You should be aware of the Shirley's sensitivity to this ROI and peak count. Two different Shirley computations
(two different ROIs) are shown in the red curves. This plot shows the sensitivity to the choice of starting
and ending binding energies. The Shirley baseline, while widely used, isn't compatible with the DE optimized
Tougaard.
The blue curve is the baseline that PeakLab reports for the Tougaard where B and C are fitted to account the full scatter and to produce a baseline that should offer more accurate quantities for the components. The green curve is the theoretical Tougaard curve inflated to land at the upper binding energy bound.

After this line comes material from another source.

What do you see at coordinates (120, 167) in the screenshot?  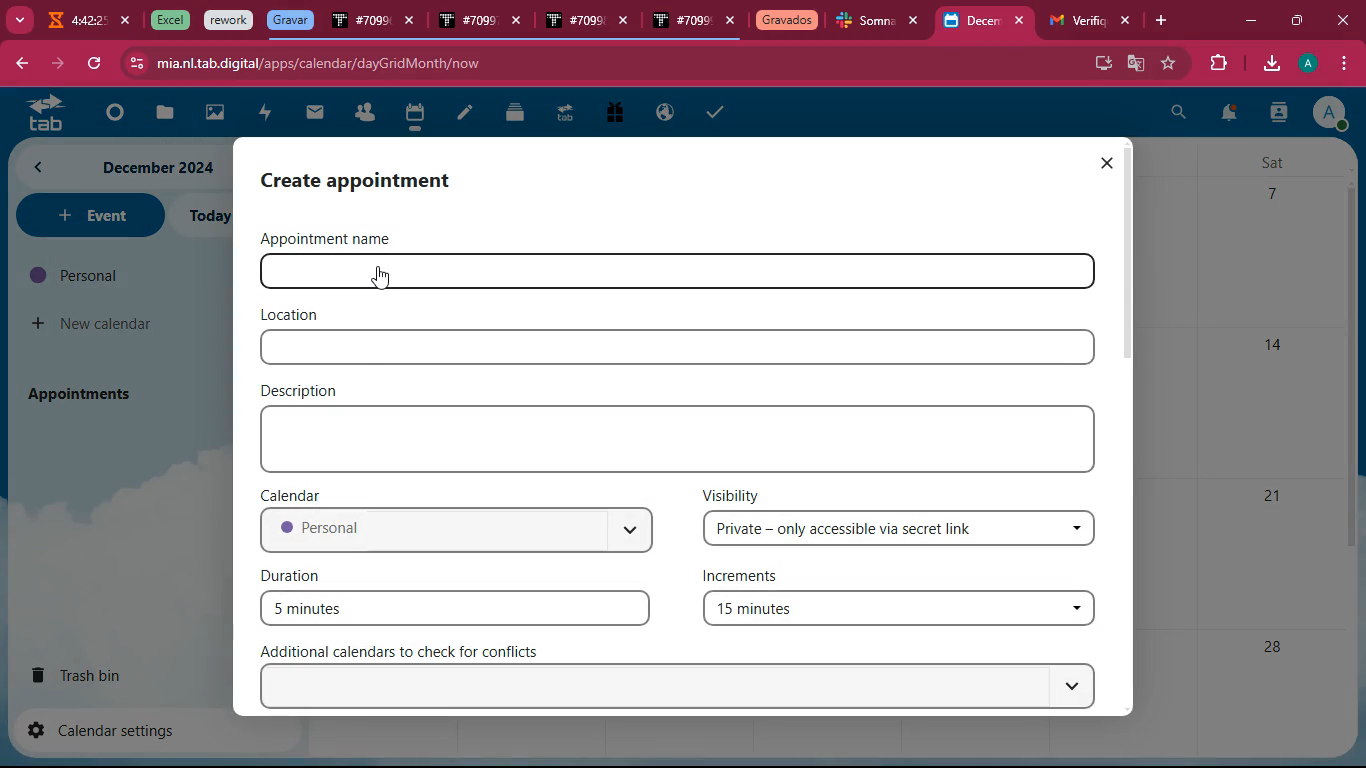 I see `month` at bounding box center [120, 167].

The PeakLab Quant-First Philosophy
Traditional implementations of Shirley and Tougaard often prioritize theoretical formulas over practical data fitting. PeakLab takes an "Accuracy First" approach, using automated optimization to ensure that every baseline provides a stable, repeatable zero-point for peak area integration.
Tougaard - Beyond the Formula: While the Tougaard universal cross-section is theoretically interesting, it rarely accounts for the full spectrum of secondary electron scatter in real samples. PeakLab uses Differential Evolution (DE) to fit the B and C parameters, ensuring the baseline accounts for the entire scattering background and lands perfectly on the spectral "tail."
Shirley - Context-Aware ROI: A single-peak Shirley is often useless for the doublets and complex envelopes found in modern XPS. Our Smart ROI and npeaks logic forces the algorithm to recognize multi-peak clusters as a single analytical entity, preventing non-physical "steps" between peaks that would otherwise corrupt your quantification.
Automation as a Guardrail: By automating the boundary detection and parameter fitting, PeakLab eliminates the "human-error" factor of manual baseline guessing. This ensures that even if a user is unfamiliar with the underlying physics, the resulting quantification remains mathematically sound and anchored to the physical data floor.